According to an internal report by the US Department for Homeland Security, obtained by ABC television, US intelligence services thwarted an al-Qa'ida plot three years ago to hijack a plane at Heathrow and fly it into Canada Tower in Canary Wharf, east London. The report, an assessment of aviation security written earlier this month, said: "Al-Qa'ida planned to hijack flights departing London's Heathrow airport and crash them into the airport and a skyscraper in the Canary Wharf financial district."
This was said to be one of a series of "spectaculars" planned by the terrorists. According to ABC, the plot involved using converted camera flashes to seize control of the jets, with other targets in the US, Australia and Italy.
Though the plot was said to have been uncovered in the summer of 2003, little more is known. The claim echoes reports in November 2004 by ITN and the Daily Mail, which alleged that Western intelligence agencies had thwarted a plot to fly hijacked planes into Canada Tower the previous year. There was said to be a similar threat to Heathrow - a claim which seemed to justify the decision in February 2003 to deploy tanks at the airport.

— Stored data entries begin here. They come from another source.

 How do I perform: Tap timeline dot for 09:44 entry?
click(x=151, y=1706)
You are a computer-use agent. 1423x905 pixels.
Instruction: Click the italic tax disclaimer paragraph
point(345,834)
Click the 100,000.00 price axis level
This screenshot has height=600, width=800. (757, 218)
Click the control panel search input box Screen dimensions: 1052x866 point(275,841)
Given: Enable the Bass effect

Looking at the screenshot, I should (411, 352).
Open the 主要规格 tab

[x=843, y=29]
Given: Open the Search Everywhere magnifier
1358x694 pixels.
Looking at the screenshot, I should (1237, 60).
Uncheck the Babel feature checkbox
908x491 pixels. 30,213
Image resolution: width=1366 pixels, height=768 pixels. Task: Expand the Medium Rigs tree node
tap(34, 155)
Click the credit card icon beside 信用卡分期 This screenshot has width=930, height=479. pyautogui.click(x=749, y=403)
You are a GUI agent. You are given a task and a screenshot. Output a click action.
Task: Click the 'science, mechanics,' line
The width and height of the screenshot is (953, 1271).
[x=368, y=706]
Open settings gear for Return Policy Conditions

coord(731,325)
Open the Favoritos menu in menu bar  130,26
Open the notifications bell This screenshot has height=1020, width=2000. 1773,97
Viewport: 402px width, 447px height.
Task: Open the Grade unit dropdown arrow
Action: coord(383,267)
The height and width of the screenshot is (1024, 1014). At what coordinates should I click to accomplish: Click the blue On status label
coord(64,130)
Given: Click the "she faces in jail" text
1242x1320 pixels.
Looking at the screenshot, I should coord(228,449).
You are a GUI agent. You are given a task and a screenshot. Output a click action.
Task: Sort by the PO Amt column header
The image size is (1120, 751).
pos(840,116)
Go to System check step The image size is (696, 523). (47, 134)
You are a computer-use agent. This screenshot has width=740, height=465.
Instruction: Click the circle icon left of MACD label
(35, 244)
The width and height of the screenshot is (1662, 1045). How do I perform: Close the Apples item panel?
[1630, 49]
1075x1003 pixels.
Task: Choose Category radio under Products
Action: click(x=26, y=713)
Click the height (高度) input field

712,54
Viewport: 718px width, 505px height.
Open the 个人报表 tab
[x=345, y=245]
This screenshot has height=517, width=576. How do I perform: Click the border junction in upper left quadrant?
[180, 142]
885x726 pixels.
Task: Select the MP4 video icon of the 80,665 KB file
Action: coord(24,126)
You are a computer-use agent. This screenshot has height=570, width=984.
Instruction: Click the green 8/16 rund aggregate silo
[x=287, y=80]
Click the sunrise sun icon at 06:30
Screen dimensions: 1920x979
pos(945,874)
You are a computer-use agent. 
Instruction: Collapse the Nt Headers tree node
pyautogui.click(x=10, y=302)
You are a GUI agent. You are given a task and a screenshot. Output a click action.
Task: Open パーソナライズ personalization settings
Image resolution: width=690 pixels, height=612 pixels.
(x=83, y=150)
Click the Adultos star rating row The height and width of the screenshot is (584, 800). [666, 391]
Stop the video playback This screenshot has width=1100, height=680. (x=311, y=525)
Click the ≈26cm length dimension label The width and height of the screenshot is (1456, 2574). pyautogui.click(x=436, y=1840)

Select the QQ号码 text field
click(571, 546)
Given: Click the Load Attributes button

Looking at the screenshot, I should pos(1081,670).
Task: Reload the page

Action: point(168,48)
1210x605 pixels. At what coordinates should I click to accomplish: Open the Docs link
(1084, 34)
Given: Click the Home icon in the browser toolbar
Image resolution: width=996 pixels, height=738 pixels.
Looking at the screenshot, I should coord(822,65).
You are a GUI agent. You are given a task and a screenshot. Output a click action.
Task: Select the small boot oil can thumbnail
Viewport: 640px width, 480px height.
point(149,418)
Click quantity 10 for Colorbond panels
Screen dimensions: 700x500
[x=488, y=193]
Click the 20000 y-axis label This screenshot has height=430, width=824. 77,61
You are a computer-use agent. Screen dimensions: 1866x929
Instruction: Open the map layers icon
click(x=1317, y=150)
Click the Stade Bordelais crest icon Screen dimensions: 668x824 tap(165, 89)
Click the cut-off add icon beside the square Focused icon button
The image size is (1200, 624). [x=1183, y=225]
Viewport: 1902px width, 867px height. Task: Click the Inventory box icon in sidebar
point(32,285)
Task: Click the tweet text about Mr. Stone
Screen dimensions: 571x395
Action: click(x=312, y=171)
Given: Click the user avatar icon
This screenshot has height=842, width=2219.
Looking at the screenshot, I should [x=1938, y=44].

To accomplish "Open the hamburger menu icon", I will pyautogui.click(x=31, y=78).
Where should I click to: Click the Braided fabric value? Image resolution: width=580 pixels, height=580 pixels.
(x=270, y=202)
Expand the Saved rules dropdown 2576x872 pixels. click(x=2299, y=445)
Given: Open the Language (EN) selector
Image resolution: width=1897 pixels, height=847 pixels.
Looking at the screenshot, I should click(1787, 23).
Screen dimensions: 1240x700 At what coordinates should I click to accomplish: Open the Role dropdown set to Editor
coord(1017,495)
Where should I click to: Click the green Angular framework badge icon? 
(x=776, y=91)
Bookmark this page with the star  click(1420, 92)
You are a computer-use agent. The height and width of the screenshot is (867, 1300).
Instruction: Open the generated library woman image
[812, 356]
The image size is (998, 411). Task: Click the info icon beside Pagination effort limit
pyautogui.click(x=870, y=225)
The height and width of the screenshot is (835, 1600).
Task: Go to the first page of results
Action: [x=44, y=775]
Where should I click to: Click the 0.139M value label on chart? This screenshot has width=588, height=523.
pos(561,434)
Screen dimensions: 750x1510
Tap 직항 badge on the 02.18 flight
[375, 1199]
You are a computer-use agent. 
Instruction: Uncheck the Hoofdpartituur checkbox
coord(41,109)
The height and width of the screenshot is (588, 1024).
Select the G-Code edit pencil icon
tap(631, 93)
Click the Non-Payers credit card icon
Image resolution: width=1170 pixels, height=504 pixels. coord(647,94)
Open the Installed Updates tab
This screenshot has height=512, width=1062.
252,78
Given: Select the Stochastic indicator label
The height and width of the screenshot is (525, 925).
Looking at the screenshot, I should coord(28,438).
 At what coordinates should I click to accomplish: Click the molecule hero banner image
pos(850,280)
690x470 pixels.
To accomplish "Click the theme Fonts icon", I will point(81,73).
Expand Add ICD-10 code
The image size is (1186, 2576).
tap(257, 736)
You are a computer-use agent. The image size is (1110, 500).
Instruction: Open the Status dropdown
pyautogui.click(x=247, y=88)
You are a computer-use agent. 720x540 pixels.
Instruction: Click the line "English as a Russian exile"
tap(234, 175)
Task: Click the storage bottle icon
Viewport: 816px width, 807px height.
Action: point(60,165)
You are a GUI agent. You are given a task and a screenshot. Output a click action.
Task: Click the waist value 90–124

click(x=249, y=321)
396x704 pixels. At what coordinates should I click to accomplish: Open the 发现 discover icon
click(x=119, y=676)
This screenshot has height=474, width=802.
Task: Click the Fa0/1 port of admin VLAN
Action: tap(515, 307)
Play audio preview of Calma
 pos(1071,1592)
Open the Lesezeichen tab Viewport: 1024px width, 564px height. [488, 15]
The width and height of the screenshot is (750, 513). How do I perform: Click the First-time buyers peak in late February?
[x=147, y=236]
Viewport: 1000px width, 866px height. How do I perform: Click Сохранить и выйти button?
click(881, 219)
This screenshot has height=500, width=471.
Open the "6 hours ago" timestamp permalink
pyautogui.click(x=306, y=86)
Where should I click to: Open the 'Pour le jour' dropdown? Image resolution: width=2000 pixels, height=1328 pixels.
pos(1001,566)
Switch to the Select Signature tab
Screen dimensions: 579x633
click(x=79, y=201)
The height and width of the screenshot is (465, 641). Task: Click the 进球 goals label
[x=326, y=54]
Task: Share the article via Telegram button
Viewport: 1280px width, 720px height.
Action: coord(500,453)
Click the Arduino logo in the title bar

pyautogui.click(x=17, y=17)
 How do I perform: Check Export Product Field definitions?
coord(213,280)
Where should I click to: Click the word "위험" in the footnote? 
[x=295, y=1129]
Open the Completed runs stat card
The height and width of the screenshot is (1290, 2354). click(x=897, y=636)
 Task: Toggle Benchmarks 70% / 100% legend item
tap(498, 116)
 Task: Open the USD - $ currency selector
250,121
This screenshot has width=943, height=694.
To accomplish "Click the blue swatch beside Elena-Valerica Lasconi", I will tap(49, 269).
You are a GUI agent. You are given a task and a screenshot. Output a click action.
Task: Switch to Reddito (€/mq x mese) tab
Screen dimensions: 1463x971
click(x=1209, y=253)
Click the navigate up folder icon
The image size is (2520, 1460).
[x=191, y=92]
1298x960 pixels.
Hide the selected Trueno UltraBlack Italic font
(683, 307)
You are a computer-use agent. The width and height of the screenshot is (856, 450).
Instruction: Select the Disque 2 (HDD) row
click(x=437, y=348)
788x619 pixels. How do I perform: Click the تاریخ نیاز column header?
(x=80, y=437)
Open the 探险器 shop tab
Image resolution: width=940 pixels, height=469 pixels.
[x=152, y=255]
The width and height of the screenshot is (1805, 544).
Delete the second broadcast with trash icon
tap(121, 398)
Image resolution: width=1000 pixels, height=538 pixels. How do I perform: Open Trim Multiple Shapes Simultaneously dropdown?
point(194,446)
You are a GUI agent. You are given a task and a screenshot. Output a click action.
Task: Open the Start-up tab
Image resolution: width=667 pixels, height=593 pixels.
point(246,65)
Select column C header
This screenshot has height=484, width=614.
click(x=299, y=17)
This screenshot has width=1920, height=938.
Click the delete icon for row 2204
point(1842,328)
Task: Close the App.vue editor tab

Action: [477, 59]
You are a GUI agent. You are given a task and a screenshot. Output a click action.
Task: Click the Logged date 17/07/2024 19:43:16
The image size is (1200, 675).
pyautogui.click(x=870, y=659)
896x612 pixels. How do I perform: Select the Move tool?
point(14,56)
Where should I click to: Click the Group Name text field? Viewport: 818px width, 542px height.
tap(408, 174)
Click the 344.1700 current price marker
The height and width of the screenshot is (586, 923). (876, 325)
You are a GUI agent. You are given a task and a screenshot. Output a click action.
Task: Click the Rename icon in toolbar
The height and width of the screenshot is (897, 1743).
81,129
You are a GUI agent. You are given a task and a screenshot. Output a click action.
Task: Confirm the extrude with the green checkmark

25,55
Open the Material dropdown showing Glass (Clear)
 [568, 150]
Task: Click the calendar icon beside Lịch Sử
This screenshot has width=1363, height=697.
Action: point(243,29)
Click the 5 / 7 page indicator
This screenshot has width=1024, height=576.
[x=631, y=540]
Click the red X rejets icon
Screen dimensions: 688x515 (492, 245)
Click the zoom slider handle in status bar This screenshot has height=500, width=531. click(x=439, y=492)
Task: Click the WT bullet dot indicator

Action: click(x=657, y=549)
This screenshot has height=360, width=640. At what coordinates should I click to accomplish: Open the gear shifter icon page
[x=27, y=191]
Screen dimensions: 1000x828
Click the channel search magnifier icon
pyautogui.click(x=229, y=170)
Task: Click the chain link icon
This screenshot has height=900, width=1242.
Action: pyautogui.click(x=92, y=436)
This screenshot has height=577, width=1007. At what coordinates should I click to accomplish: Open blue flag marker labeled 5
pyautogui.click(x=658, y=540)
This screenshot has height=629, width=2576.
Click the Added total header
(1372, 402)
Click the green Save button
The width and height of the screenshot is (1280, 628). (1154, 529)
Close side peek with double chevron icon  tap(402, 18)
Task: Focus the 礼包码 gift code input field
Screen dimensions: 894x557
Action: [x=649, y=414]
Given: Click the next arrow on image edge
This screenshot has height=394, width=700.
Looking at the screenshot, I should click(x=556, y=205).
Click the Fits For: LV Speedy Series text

But the British reports, thought to have been based on one Cabinet source, were rebutted by ministers, and the Home Office and Downing Street denied any leak. Peter Hain, then Leader of the Commons, was emphatic: "If there was a specific threat to Canary Wharf ... we would have said so... and that leak, if it was a leak, did not come from a government minister or, as far as I know, a government source."
The question now is whether the latest US disclosures corroborate those claims from 2004 or whether, like many other alleged terror plots, they are little more than theoretical scenarios, rumours or mistranslations. The latest claims appear to be based on the same source: computer files belonging to an aide to Osama bin Laden called Mohammed Naeem Noor Khan, which were seized in Pakistan in 2002. But that information, said to include diagrams and maps, was four years old even then.